労働政策審議会(厚労相の諮問機関)で分科会長が省令改正などの「諮問に向けた準備を」と述べ、議論をまとめた。企業から労働者への賃金の支払いは労働条件の最低基準などを定める労働基準法に定められ、厚労省が所管している。

賃金の支払い方法は現金払いが原則で、例外として銀行口座と証券総合口座も認めている。厚労省は年内にも同法の省令を改正し、資金移動業者の口座も対象に加える。早ければ来春にも解禁する。

2年前に始まった審議会の議論では、給与がきちんと管理されることを求める労働者側との意見調整が長引いた。導入に向けて議論がまとまったのは、給与振り込みの対象となる決済サービスに厳しい制約をかけたからだ。

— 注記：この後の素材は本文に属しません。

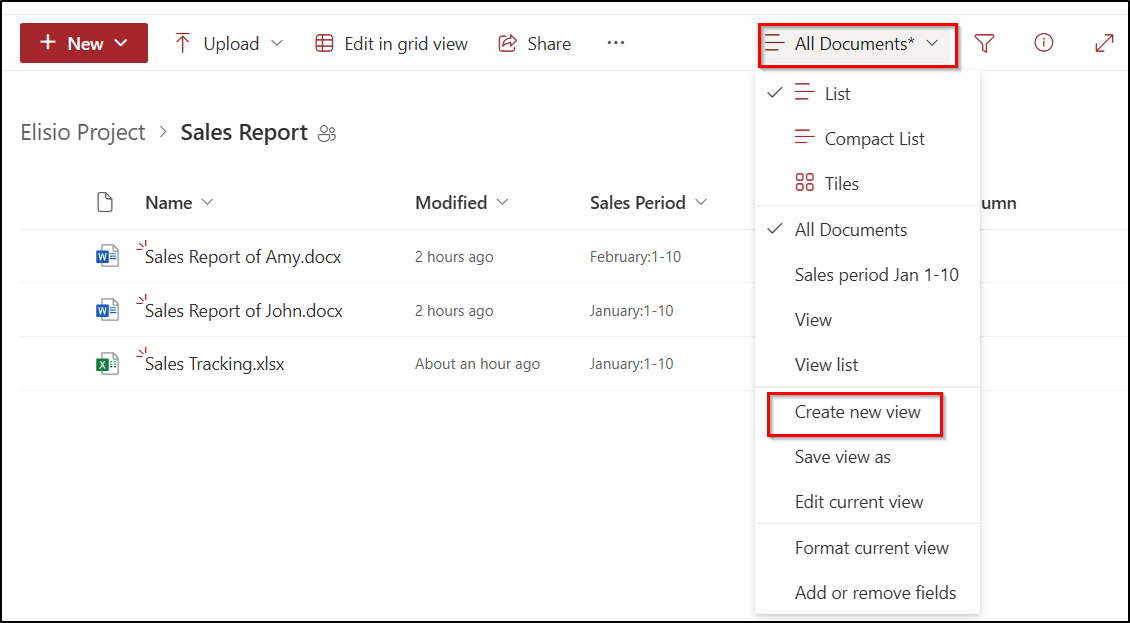Image resolution: width=1130 pixels, height=623 pixels.
Task: Click the Excel icon for Sales Tracking
Action: pyautogui.click(x=107, y=363)
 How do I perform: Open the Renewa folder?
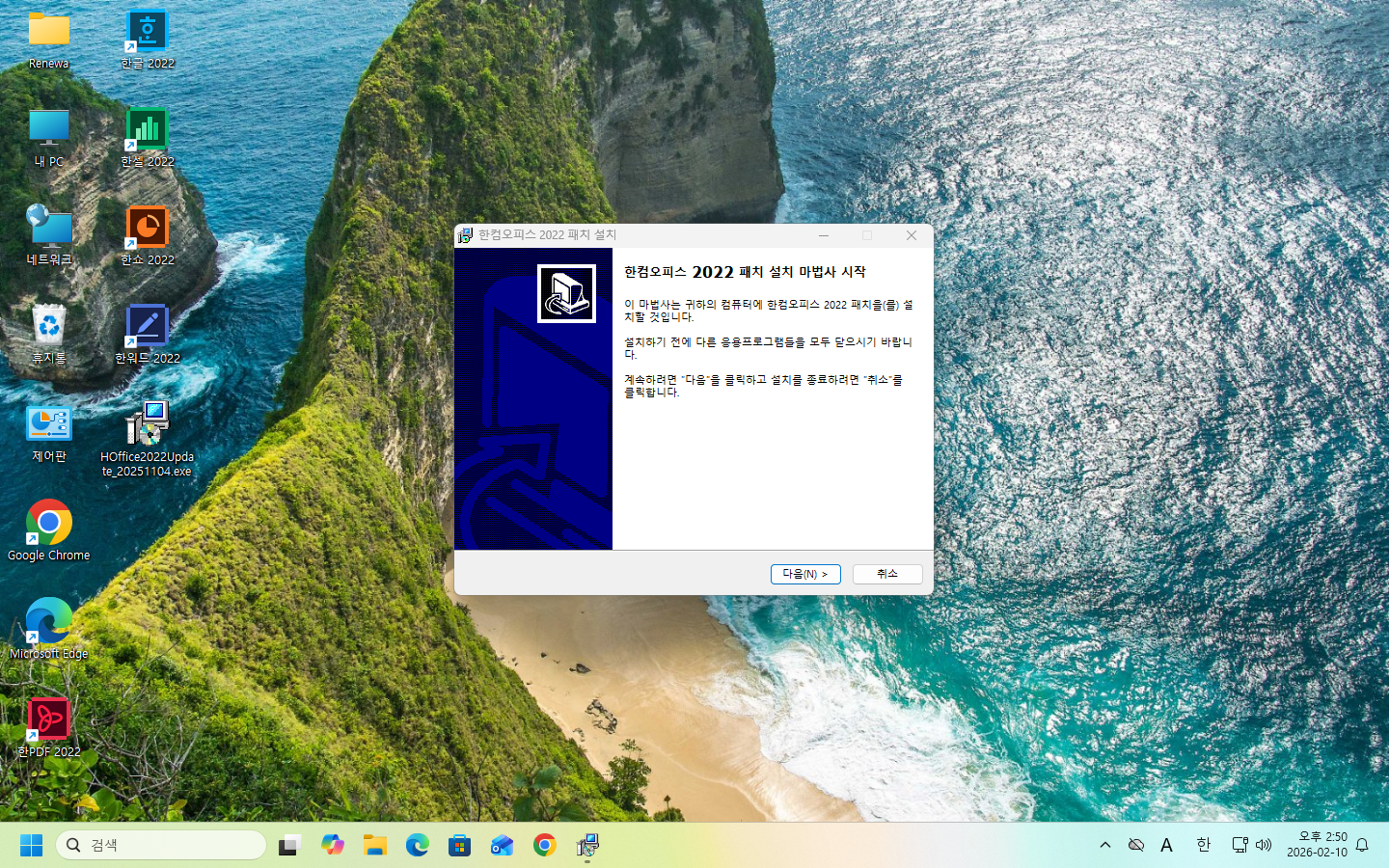(48, 31)
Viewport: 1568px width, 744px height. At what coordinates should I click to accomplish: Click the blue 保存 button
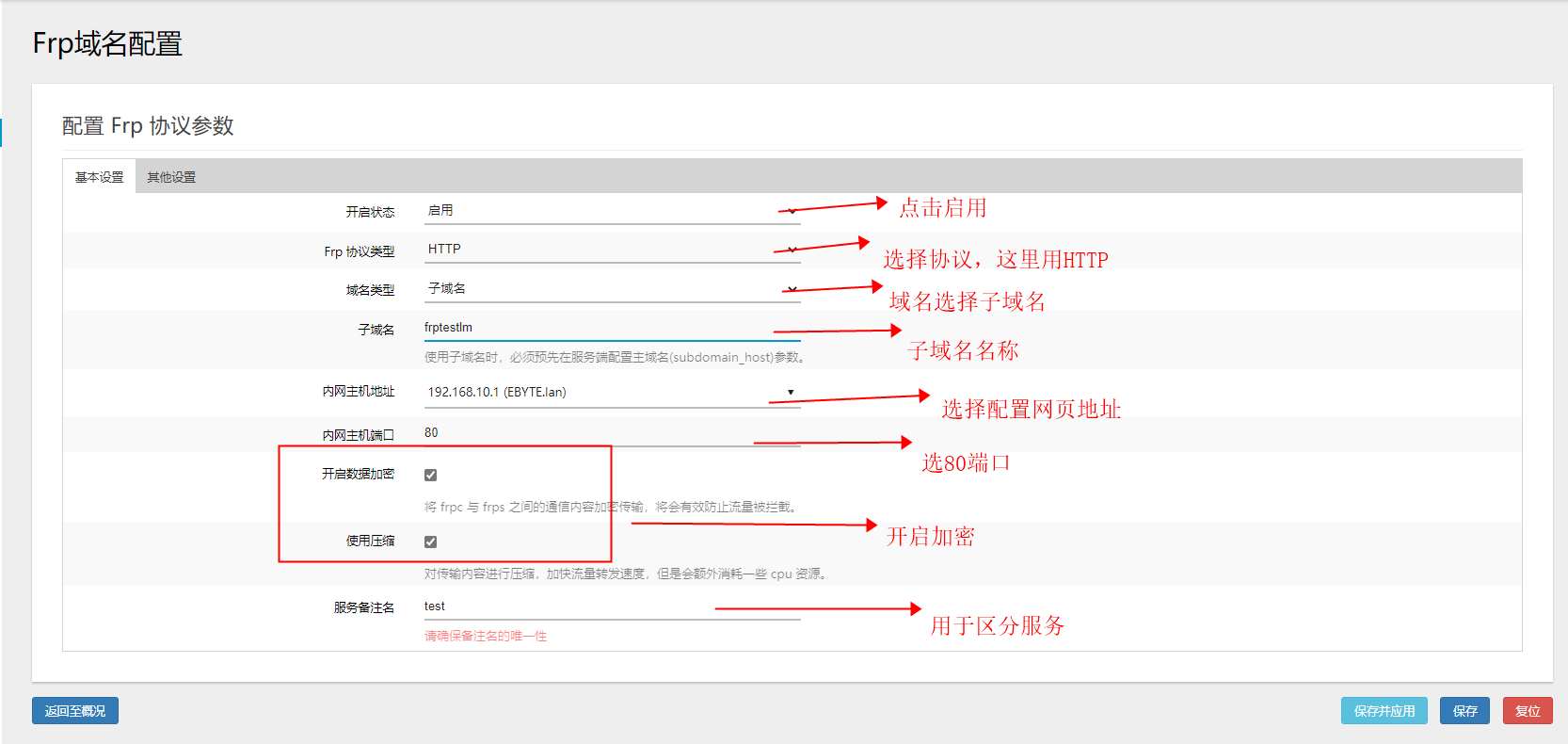point(1464,711)
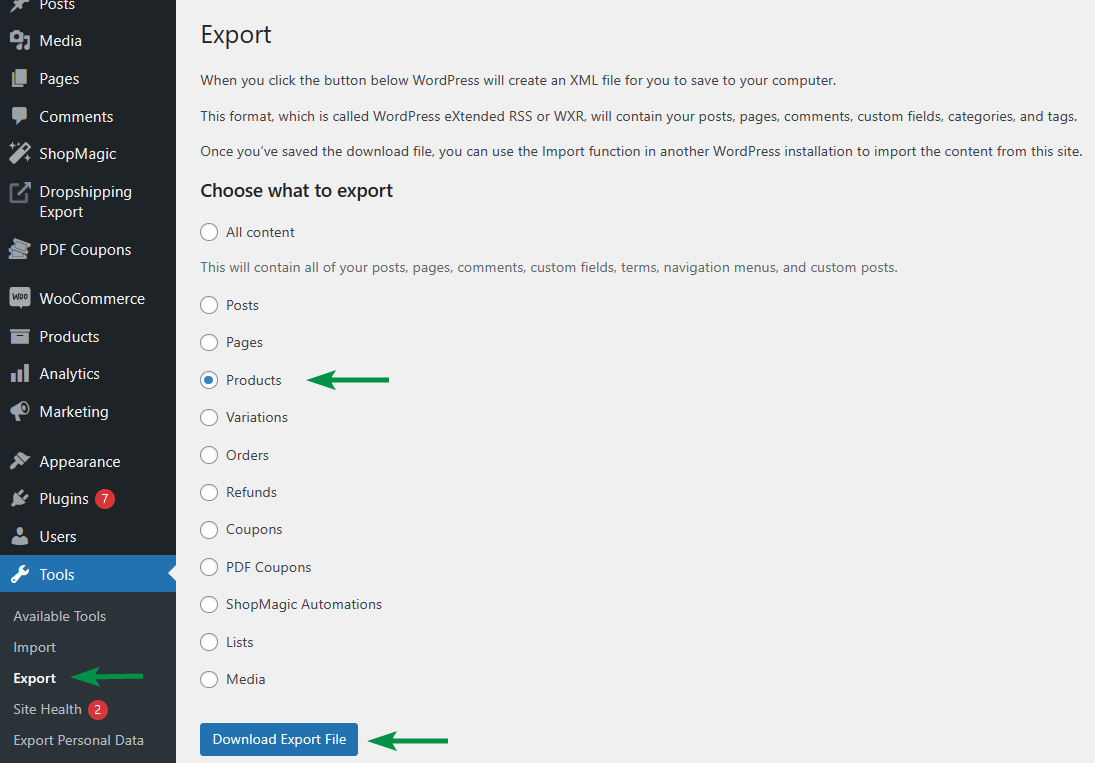Click the Analytics bar chart icon
The height and width of the screenshot is (763, 1095).
pos(19,374)
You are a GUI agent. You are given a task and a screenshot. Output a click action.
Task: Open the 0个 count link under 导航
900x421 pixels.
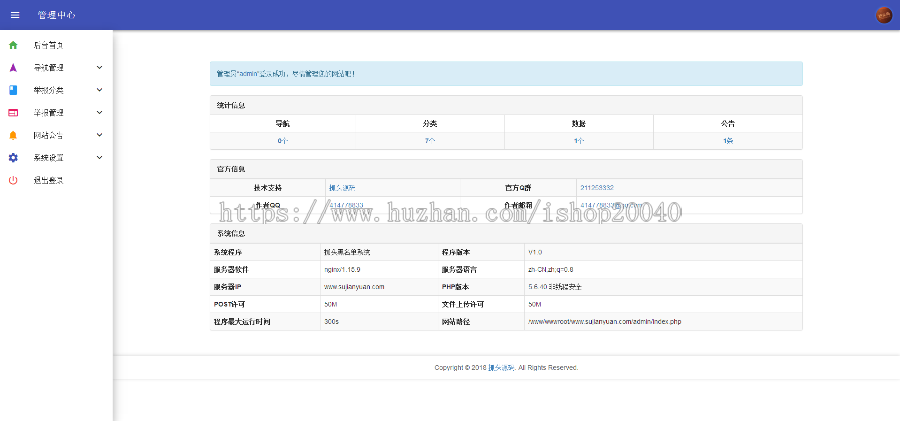coord(283,141)
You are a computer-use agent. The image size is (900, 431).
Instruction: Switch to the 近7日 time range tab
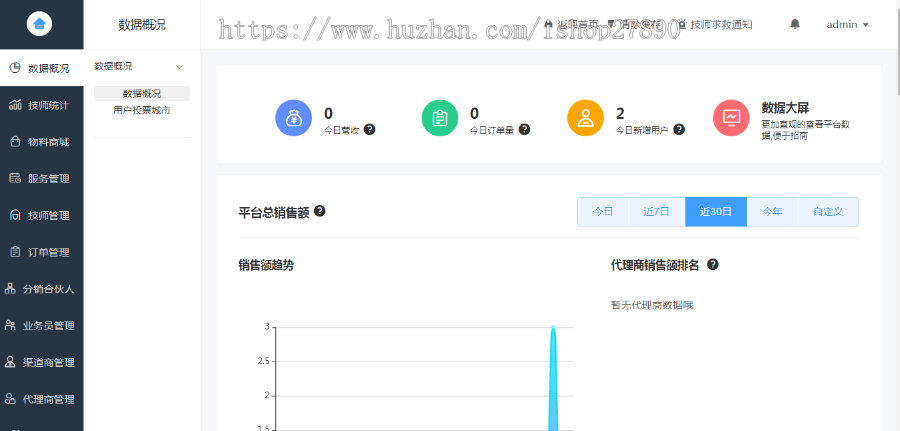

今回の議論では、決済サービスを手掛ける事業者が経営破綻した時に、4~6営業日以内に口座残高の全額を支払うための保証の仕組みを設ける。一定の保証料を払って民間の保証会社と契約する枠組みが想定される。事業者は財務状況などを厚労相に報告できる体制などの要件を満たし、厚労相の指定を受ける必要がある。

デジタルマネーとして振り込まれる給与は1円単位で引き出しができ、月1回は手数料なくATMで受け取りができるサービスの設定も求める。口座残高の上限は100万円とする。資金移動業者は80程度あるが、指定要件を満たすのはごく一部の業者になるとの見方もある。

利用者の利点は、決済アプリなどに給与から定額が振り込まれれば、残高に「チャージ」する手間が少なくなることだ。最近は利用者の減った銀行などが、ATMによる現金引き出しの手数料優遇を縮小している。現金払いからデジタル払いに切り替えれば、手数料の負担を減らせる可能性もある。